スイーツ男子、佐藤くん
「…な、なあ藤山!あれけーちゃんじゃねーか!?」

「え、どこどこ?」

いきなり伊織くんが立ち上がったと思うと、窓を指差していた。こっそりと下を覗くと、そこにいたのはやっぱり佐藤くん。…と、あれ?女の子?

「もしかして告白ってやつじゃねーの?けーちゃんあぁ見えて結構モテるし。」

「そ、そうなの…?」

「ん?おお、藤山はコースが違うから知らねえよな。けーちゃん顔良し性格良しスイーツ作りの腕前良しの完璧男じゃん?だから必然的にモテるんだって!」

かくいう俺もモテるけど俺は増子先輩ラブだからな!と伊織くんは続けた。
佐藤くんが、告白されてる…?頭が追いつかなくなった。
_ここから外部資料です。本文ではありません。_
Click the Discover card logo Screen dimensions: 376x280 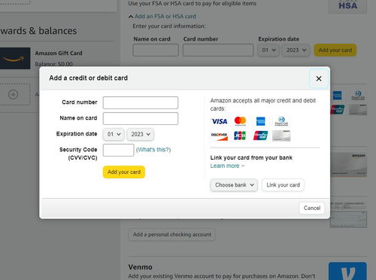pyautogui.click(x=220, y=135)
い、いや、当たり前だよね。初対面の私にも優しくしてくれるような人だし。皆が好きになるのも、当たり前、だよね?

ぽつり。

私のスカートに雫が流れた。
私、泣いてるの?

目の前が滲んで見える。
横にいる伊織くんが焦っているのが分かった。

なんだか頭がくらくらする。
私の意識はどんどん遠のいて行った。